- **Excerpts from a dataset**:
-- -- --

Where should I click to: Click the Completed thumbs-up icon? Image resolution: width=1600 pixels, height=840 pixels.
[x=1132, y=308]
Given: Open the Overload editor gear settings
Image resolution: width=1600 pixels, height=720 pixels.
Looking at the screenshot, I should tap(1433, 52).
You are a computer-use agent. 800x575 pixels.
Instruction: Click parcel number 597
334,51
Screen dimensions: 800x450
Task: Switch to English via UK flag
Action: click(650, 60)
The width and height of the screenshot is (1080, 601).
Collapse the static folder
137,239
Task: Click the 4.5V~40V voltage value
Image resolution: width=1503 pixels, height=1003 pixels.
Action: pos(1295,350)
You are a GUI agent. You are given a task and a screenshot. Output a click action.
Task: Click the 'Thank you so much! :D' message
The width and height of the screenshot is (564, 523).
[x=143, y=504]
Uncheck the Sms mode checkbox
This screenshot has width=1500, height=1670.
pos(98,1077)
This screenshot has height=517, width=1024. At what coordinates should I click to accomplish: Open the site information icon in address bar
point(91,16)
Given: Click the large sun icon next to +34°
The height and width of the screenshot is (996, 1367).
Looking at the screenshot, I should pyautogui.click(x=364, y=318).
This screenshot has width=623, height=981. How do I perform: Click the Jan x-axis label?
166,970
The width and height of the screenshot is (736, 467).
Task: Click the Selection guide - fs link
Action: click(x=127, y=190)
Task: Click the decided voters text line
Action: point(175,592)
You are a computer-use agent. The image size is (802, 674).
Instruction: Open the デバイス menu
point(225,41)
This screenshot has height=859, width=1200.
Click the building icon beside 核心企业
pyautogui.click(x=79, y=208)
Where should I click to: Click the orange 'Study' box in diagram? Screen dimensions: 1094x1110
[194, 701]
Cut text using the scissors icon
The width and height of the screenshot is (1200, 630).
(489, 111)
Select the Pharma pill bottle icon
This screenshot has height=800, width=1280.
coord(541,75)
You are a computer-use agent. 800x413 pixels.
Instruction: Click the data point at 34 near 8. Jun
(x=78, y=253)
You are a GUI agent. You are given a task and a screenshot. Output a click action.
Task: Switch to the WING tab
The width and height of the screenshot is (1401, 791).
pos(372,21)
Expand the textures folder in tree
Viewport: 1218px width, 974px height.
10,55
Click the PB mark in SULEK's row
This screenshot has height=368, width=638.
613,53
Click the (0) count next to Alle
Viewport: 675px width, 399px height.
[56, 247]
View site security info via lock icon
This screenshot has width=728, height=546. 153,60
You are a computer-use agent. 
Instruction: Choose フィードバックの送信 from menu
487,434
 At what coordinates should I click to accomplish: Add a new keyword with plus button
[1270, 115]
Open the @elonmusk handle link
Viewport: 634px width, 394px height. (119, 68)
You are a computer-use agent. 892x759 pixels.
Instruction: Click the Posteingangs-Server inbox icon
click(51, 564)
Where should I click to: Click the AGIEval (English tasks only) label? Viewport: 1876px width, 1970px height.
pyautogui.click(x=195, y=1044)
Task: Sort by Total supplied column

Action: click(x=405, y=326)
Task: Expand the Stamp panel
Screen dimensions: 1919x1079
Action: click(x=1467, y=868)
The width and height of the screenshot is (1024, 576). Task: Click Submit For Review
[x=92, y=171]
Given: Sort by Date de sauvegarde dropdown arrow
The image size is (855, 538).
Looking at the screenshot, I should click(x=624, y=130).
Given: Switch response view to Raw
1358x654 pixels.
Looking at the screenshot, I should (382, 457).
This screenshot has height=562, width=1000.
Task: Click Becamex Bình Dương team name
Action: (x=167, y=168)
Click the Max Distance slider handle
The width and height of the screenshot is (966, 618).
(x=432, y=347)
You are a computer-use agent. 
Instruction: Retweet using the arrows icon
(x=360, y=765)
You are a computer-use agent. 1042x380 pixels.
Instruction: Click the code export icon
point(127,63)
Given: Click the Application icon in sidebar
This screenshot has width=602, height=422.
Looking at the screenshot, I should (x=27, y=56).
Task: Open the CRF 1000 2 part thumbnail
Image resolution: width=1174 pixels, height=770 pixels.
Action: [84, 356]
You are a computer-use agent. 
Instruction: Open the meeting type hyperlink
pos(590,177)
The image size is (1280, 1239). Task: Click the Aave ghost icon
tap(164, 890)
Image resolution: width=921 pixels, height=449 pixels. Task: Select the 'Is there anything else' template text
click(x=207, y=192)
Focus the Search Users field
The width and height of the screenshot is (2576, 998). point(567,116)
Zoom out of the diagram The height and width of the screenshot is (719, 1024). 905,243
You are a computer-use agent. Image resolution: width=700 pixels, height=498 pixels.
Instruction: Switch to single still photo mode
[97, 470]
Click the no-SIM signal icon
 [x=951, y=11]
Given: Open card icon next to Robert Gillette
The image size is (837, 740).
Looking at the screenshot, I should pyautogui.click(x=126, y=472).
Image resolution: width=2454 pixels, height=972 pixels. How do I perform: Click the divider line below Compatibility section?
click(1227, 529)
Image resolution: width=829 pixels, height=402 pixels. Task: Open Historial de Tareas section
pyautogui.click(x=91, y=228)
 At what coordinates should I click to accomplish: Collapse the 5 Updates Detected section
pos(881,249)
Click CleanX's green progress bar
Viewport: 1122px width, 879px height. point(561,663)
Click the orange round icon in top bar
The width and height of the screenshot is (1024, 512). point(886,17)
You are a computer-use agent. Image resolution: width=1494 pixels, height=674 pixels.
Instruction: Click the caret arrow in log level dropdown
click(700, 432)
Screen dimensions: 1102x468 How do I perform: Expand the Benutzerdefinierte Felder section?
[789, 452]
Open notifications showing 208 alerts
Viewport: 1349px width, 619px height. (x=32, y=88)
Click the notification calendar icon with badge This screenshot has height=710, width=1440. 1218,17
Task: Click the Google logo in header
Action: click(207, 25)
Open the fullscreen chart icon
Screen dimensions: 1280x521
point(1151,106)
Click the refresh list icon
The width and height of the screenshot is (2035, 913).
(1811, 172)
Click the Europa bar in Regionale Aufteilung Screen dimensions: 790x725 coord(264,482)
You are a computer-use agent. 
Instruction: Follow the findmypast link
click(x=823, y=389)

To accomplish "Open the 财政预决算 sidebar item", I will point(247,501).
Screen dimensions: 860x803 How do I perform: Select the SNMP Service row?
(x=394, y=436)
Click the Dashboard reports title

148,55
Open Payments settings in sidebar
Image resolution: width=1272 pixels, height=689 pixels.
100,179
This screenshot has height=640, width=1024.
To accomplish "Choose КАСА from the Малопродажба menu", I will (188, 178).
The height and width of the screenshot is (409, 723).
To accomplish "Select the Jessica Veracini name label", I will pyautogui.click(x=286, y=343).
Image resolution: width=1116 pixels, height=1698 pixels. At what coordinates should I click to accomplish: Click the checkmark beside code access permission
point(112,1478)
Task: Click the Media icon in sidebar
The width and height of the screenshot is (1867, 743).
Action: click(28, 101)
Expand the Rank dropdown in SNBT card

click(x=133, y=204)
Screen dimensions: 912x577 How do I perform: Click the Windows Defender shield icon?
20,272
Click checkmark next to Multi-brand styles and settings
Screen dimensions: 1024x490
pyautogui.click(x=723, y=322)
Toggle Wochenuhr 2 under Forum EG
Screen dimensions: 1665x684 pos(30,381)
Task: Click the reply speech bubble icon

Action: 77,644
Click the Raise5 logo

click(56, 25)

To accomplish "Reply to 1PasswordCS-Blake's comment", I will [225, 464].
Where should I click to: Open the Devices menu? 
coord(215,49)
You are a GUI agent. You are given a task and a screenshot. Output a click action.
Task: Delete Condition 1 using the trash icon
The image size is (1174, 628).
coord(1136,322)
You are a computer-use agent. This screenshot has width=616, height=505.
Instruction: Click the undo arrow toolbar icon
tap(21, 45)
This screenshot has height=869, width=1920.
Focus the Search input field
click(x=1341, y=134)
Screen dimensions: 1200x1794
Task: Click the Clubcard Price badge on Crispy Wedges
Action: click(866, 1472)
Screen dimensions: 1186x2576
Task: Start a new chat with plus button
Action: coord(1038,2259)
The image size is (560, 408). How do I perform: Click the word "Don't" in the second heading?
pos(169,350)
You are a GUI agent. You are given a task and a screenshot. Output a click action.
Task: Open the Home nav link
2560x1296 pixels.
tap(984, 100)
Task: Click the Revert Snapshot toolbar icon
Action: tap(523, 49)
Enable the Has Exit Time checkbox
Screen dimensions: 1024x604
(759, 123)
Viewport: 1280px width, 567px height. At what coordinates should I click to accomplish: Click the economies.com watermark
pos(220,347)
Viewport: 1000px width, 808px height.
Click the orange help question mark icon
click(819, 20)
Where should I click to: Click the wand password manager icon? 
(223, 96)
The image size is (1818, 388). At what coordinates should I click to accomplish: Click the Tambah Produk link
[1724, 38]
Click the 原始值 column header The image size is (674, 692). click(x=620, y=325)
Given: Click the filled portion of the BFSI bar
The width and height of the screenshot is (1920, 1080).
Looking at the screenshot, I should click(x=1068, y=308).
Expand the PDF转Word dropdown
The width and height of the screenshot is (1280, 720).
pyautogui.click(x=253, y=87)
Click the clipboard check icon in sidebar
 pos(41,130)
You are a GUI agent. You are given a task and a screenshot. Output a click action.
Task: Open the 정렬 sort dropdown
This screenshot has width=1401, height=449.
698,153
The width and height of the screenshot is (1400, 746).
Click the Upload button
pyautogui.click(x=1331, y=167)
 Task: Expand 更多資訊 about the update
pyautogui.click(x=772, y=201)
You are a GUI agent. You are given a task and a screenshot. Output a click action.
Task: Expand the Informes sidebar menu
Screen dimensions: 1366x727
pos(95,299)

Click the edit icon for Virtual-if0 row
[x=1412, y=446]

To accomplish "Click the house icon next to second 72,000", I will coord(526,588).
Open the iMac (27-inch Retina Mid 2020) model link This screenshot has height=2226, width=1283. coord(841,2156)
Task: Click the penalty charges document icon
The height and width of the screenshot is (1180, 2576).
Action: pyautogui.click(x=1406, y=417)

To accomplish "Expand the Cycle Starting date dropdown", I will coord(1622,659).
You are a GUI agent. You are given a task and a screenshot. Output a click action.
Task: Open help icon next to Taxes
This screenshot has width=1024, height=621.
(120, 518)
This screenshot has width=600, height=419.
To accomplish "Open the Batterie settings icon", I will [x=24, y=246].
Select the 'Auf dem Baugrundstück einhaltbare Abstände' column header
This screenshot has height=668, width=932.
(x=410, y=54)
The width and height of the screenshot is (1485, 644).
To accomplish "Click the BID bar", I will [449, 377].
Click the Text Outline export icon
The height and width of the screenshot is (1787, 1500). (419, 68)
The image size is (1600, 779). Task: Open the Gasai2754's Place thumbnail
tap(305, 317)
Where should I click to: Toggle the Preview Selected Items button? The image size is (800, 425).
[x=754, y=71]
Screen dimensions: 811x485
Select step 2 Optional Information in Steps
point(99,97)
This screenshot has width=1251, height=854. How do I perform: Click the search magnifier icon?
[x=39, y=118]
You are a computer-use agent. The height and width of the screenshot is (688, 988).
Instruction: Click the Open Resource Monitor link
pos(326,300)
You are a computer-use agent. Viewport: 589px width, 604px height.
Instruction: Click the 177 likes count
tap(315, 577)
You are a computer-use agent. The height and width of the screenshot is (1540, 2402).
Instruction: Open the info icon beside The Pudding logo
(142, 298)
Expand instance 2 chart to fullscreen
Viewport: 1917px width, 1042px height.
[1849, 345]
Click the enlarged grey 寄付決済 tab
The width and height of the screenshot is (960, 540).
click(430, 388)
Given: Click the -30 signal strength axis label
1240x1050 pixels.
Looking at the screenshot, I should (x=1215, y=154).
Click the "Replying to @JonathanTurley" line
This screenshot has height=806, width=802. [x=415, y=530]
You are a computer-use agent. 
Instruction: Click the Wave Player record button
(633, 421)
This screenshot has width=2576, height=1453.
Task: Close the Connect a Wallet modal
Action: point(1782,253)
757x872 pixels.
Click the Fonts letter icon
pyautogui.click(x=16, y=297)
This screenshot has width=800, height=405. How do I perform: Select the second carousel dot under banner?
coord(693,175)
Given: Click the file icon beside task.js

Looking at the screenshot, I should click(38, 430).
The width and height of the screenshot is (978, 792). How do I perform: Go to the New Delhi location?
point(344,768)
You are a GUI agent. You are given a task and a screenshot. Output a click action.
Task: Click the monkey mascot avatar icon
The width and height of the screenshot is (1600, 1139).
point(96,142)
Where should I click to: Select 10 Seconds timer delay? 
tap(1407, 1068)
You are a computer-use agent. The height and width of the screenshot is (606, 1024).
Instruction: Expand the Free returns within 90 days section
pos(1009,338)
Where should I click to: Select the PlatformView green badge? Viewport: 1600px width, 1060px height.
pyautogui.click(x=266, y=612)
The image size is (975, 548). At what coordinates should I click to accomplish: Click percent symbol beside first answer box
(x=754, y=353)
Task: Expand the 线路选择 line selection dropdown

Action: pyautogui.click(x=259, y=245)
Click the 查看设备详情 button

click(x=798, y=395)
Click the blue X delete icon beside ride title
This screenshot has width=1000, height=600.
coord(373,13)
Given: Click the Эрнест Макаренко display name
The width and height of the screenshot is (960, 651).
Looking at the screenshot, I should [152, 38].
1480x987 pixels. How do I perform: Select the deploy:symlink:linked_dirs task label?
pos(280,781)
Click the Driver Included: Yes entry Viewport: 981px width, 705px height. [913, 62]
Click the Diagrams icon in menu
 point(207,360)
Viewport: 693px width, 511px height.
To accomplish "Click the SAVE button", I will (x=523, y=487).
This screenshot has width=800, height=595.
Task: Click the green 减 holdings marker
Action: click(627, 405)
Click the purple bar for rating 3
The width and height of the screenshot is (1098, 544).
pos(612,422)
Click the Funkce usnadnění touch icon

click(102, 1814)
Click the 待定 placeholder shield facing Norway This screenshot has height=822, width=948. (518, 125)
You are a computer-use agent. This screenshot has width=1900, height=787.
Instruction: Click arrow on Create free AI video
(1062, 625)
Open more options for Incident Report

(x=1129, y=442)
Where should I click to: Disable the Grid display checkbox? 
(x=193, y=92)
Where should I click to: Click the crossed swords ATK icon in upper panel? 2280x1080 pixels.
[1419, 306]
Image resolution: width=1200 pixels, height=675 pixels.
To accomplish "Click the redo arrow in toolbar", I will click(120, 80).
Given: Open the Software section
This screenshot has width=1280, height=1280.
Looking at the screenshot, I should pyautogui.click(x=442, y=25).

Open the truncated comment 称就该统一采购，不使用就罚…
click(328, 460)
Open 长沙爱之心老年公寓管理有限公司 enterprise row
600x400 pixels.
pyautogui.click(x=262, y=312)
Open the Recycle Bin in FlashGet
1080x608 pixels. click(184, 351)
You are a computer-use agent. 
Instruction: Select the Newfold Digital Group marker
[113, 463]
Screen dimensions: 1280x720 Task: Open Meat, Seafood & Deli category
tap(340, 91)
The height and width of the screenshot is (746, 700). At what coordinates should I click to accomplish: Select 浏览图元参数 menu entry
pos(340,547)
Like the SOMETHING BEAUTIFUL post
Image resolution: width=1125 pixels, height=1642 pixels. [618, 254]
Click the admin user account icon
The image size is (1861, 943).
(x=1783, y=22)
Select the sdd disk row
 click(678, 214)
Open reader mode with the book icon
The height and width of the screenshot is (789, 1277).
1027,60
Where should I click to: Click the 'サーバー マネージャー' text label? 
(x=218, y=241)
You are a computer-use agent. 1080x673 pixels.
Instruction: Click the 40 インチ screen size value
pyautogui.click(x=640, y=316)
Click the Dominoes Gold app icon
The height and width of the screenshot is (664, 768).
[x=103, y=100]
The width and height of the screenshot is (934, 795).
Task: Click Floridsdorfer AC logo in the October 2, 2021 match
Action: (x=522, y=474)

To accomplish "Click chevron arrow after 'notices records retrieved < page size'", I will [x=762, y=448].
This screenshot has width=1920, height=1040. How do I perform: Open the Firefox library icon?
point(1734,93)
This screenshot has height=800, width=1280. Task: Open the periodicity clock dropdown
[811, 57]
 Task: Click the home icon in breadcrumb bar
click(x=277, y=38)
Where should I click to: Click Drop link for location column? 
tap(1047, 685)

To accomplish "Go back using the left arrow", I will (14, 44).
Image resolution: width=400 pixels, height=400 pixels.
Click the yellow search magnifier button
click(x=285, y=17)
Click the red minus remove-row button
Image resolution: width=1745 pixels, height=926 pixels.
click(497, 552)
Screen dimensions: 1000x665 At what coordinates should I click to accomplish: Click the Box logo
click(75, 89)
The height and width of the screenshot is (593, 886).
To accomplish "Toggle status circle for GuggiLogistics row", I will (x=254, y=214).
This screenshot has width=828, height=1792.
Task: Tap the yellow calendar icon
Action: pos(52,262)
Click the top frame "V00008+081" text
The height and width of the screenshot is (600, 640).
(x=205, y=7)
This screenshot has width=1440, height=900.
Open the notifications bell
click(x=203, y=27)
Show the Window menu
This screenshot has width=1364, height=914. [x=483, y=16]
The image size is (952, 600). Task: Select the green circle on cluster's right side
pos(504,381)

-- -- --

- **Work item**: Pull each line containing "next" from the records.

- **Exercise answer**:
Given: Click the large sun icon next to +34°
Click the (0) count next to Alle
Given: Open card icon next to Robert Gillette
Click checkmark next to Multi-brand styles and settings
To accomplish "Click the house icon next to second 72,000", I will coord(526,588).
Task: Open help icon next to Taxes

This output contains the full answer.